What eventually arrived, after an excruciating series of teases and concepts, bore the hallmarks of clean-sheet thinking. The V-6 sported two turbochargers and three electric motors to ensure broad-spectrum thrust. Power went to all four wheels, with a trick torque-vectoring setup that would overdrive the outside front wheel to provide supernatural on-throttle cornering. The braking was entirely by wire, and the suspension was adjustable, a far cry from its ancestor. Everything was new, even the Ohio factory that built what was, in some respects, the most advanced supercar in its class.

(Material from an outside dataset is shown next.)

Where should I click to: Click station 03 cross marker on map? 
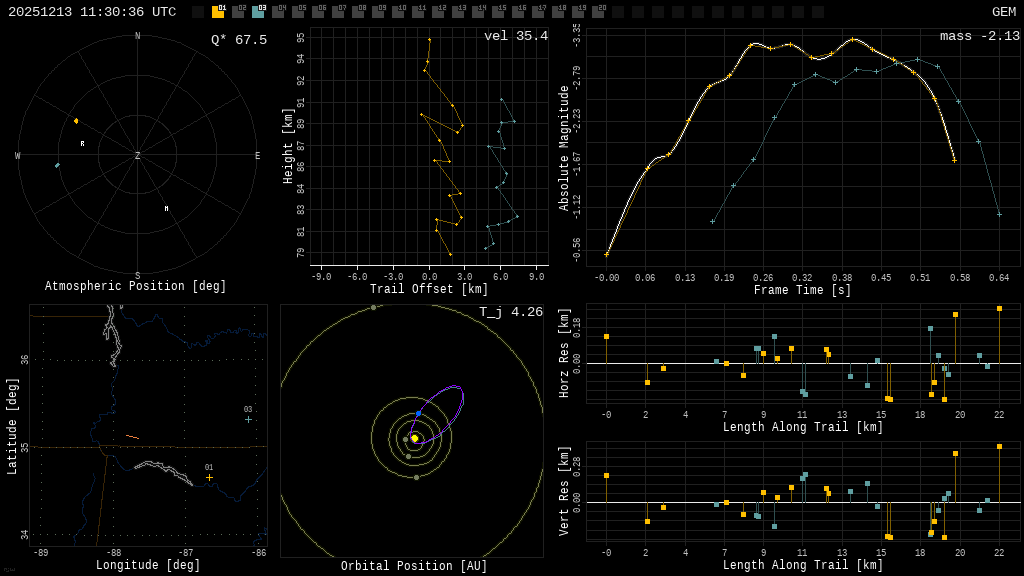click(248, 419)
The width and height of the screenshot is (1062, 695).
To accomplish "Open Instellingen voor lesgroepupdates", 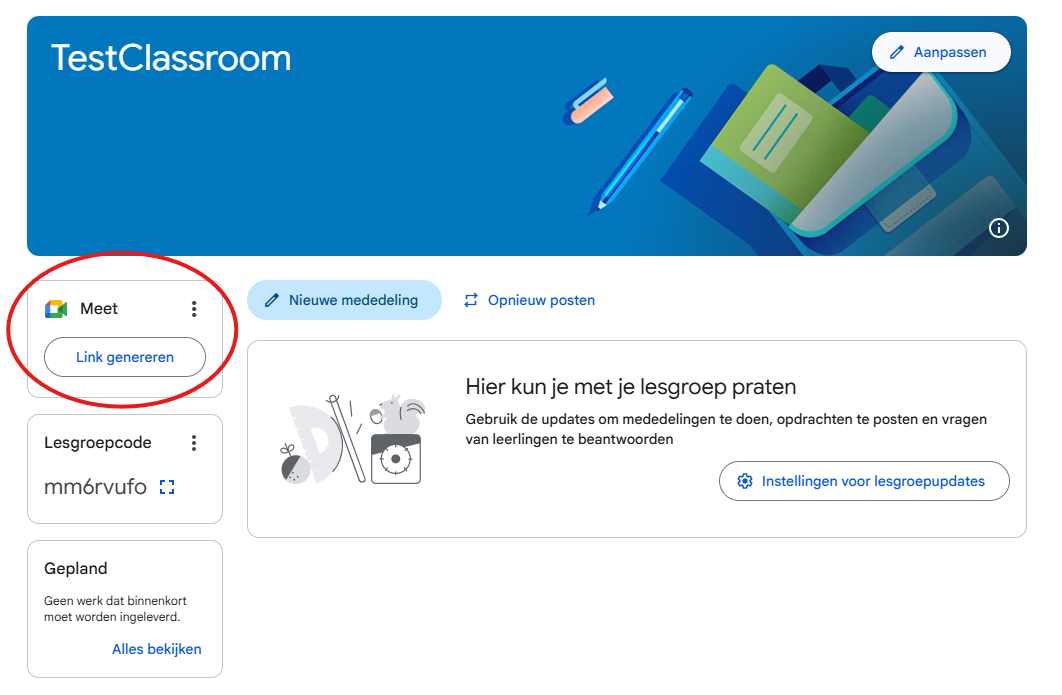I will [x=864, y=481].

The response to such ambition was radio silence.Those who were laser-focused on the NSX waited in vain for a continuation of the original formula; everyone else was distracted by the new Ford GT, announced with a deviously timed mic drop at the same auto show. Early NSX models offered to the media had unfinished software and unimpressive rubber that disguised the car's underlying goodness. Acura fixed the teething issues quickly enough that the final production car, on optional stickier tires, won our 2017 Performance Car of the Year, but not before public opinion hardened. The NSX, to many, was already a failure.
This story is from the April - May 2022 edition of Road & Track.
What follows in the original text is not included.